_Entries provided_
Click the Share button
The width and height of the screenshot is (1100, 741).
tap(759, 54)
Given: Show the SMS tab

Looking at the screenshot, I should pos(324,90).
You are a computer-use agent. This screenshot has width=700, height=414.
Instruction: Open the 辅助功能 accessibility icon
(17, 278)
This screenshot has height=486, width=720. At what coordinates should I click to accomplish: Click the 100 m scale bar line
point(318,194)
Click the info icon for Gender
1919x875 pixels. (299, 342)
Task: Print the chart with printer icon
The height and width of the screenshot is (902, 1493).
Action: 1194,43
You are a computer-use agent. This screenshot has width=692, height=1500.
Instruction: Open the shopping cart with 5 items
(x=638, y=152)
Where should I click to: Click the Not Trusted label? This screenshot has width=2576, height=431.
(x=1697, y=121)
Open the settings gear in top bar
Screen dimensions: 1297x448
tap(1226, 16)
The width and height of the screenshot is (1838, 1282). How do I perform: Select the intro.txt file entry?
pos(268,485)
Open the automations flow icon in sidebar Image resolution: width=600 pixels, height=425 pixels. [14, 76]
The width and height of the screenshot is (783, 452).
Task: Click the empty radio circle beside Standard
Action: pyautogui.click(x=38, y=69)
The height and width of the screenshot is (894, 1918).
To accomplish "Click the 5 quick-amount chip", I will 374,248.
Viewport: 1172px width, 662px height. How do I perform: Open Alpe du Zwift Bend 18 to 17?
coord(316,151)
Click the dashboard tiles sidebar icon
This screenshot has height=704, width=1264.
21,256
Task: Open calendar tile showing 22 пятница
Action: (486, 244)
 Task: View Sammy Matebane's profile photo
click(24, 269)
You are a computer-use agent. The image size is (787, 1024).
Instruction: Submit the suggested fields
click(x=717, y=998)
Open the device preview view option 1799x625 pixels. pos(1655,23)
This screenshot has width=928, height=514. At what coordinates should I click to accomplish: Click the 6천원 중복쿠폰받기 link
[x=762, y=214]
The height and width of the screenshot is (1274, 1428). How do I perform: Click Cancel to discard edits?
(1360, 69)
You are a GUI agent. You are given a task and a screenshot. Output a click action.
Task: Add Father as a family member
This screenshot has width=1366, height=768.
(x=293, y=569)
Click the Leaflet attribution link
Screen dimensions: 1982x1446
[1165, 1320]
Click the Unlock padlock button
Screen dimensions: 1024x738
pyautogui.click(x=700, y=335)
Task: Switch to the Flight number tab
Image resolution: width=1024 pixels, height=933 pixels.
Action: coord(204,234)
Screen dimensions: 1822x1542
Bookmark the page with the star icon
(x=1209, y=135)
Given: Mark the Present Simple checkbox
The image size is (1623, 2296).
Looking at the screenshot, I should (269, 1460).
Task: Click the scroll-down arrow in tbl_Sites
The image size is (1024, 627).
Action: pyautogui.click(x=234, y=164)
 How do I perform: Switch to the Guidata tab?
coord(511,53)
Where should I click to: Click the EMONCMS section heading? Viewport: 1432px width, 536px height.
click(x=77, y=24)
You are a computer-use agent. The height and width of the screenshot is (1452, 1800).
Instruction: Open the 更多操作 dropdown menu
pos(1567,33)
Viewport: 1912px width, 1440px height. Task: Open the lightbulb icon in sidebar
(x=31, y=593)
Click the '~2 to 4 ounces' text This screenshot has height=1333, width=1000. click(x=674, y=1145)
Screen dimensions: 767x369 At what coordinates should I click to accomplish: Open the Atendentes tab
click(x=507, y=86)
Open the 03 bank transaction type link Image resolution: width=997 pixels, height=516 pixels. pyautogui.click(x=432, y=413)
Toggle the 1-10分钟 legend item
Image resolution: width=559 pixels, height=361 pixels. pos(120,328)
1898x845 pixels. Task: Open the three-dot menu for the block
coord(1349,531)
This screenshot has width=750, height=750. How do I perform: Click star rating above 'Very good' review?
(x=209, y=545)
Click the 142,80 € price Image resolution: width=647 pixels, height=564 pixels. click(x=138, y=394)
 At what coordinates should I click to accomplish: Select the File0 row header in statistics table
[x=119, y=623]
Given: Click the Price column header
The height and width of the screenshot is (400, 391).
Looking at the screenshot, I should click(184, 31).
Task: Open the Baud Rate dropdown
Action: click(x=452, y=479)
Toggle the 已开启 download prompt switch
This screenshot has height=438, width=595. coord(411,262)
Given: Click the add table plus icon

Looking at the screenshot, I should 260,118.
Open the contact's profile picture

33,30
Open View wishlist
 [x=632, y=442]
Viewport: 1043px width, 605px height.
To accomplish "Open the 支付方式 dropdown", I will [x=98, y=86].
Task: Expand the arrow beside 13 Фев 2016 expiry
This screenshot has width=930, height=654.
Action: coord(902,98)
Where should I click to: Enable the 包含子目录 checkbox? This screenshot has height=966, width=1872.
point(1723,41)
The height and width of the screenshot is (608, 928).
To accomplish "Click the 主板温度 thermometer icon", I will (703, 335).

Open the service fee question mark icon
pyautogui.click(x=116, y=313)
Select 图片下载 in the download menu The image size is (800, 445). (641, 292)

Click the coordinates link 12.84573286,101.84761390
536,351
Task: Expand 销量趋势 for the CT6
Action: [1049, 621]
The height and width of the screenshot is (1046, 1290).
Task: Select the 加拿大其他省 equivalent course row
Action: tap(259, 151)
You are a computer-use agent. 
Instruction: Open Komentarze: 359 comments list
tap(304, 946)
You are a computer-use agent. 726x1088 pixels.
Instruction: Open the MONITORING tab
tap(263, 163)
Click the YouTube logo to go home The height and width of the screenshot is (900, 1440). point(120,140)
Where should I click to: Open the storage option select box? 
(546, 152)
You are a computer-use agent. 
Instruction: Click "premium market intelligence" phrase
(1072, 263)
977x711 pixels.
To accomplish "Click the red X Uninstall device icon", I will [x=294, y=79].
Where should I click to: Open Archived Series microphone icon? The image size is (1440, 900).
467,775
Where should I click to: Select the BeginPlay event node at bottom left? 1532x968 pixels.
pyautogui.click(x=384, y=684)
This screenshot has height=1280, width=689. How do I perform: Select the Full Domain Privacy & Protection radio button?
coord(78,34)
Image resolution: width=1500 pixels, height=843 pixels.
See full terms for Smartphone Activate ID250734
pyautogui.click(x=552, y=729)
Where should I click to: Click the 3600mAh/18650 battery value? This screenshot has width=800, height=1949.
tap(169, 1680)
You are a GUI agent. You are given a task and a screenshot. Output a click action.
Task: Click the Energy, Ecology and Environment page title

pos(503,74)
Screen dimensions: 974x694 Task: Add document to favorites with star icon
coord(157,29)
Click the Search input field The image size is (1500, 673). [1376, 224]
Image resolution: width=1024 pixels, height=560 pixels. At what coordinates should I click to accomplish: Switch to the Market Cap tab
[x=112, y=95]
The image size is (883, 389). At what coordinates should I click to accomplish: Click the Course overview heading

_What the task asks_
Filter the records above for the string "arrow" and copy each matching line.

_Answer space_
Task: Click the scroll-down arrow in tbl_Sites
Task: Expand the arrow beside 13 Фев 2016 expiry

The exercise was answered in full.